-- Start Provided records --

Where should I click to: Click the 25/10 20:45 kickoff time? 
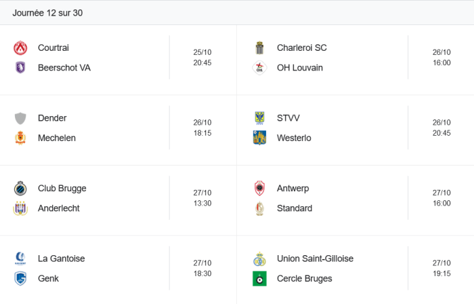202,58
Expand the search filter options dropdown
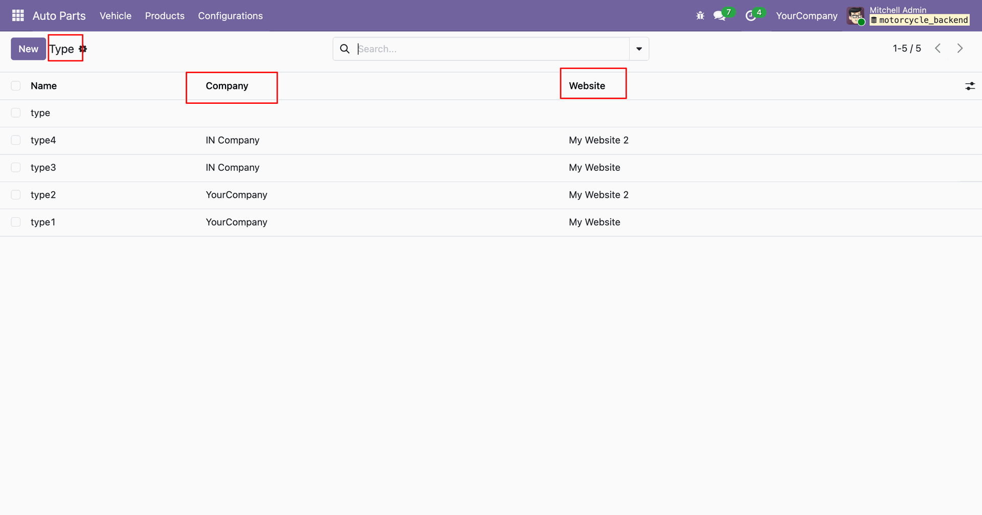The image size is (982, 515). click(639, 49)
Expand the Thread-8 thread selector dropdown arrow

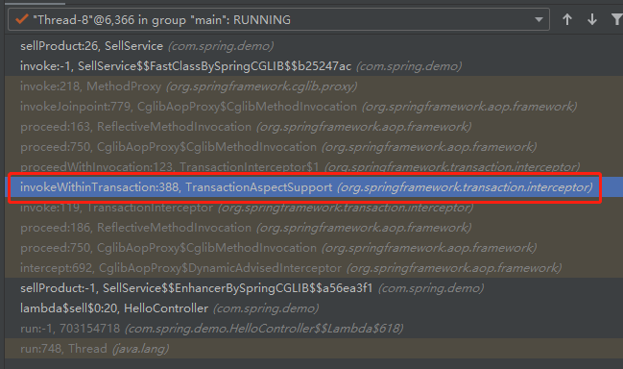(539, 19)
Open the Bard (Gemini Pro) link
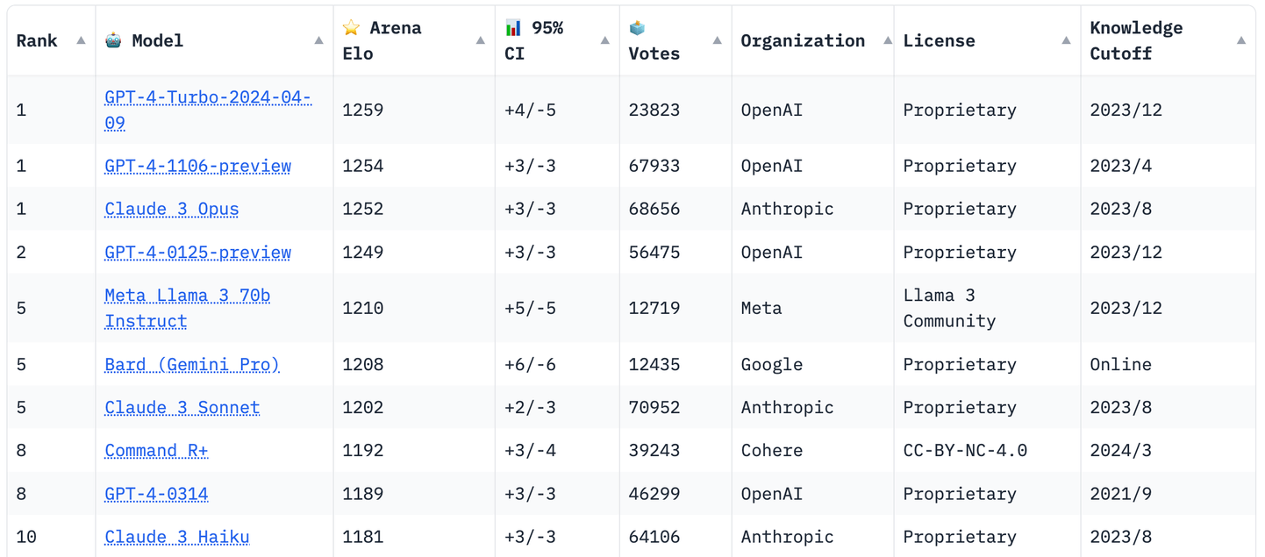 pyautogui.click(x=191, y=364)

-- End Provided records --

What you have to do: Reproduce word for word the lines from the one containing "Expand the search filter options dropdown" through the last line above, including both ends, and leave the pictures out.

Written reply:
Expand the search filter options dropdown
The image size is (982, 515). click(639, 49)
Expand the Thread-8 thread selector dropdown arrow

(539, 19)
Open the Bard (Gemini Pro) link
 pyautogui.click(x=191, y=364)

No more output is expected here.